## [TASK STATEMENT]
Give the records once more, exactly as they stand.

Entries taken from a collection

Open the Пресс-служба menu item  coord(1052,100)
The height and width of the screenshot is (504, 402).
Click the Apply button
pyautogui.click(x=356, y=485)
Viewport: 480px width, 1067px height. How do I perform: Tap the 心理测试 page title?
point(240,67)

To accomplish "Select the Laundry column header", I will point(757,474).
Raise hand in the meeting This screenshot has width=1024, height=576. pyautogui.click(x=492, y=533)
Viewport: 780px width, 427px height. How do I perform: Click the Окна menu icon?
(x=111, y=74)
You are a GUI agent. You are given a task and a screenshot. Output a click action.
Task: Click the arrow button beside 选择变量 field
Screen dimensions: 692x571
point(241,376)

## [WORKED SOLUTION]
Open the Пресс-служба menu item  coord(1052,100)
The height and width of the screenshot is (504, 402).
Click the Apply button
pyautogui.click(x=356, y=485)
Viewport: 480px width, 1067px height. How do I perform: Tap the 心理测试 page title?
point(240,67)

To accomplish "Select the Laundry column header", I will point(757,474).
Raise hand in the meeting This screenshot has width=1024, height=576. pyautogui.click(x=492, y=533)
Viewport: 780px width, 427px height. How do I perform: Click the Окна menu icon?
(x=111, y=74)
You are a GUI agent. You are given a task and a screenshot. Output a click action.
Task: Click the arrow button beside 选择变量 field
Screen dimensions: 692x571
point(241,376)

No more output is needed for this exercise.